Django Blog Archive

Red Hat SELinux policy for mod_wsgi

Using SELinux, you can safely grant a process only the permissions it needs to perform its function, and no more. Linux distributions provide policies to enforce these limits on most software they package, but many aren't covered. We've made allowances for mod_wsgi on RHEL and CentOS 5 by extending Apache httpd's SELinux policy.

It seems the SELinux policy for Apache httpd is twice as large as any other package's. The folks at Red Hat have put a lot of work into making sure that attackers who manage to exploit httpd can't break out to the rest of your system, while still allowing the flexibility to serve most applications.
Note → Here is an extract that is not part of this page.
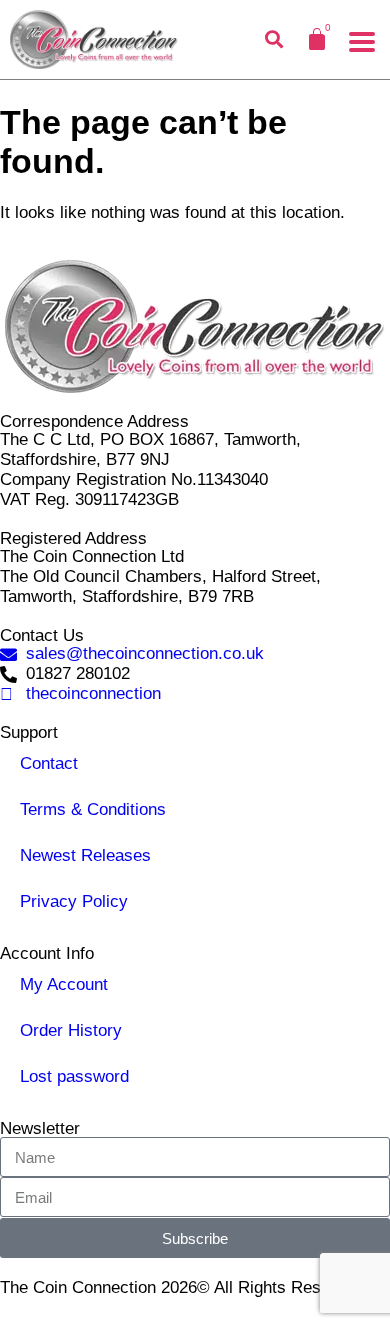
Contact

Consult the httpd_selinux man page if messages in audit.log coincide with your error.

File Contexts

If you've created files and/or directories in /etc/httpd, make sure they have the proper file contexts so the daemon can read them:

  # restorecon -vR /etc/httpd

httpd can only serve files with an explicitly allowed file context. Configure the context of files and directories within your production code base using the semanage command:

  # semanage fcontext --add --ftype -- --type httpd_sys_content_t "/home/projectname/live(/.*)?"
  # semanage fcontext --add --ftype -d --type httpd_sys_content_t "/home/projectname/live(/.*)?"
  # restorecon -vR /home/projectname/live

View file contexts with ls -Z. Changes should be generally accomplished with semanage and restorecon -vR.

Booleans

The httpd policy provides several boolean options for easy run-time configuration:

  • httpd_can_network_connect - Allows httpd to make network connections, including the local ones you'll be making to a database
  • httpd_enable_homedirs - Allows httpd to access /home/

Booleans are persistently set using the setsebool command with the -P flag:

  # setsebool -P httpd_can_network_connect on

WSGI Socket

When running in daemon mode, httpd and the mod_wsgi daemon communicate via a UNIX socket file. This should usually have a context of httpd_var_run_t. The standard Red Hat SELinux policy includes an entry for /var/run/wsgi.* to use this context, so it makes sense to put the socket there using the WSGISocketPrefix directive within your httpd configuration:

  WSGISocketPrefix run/wsgi

(Note that run/wsgi translates to /etc/httpd/run/wsgi which is symlinked to /var/run/wsgi.)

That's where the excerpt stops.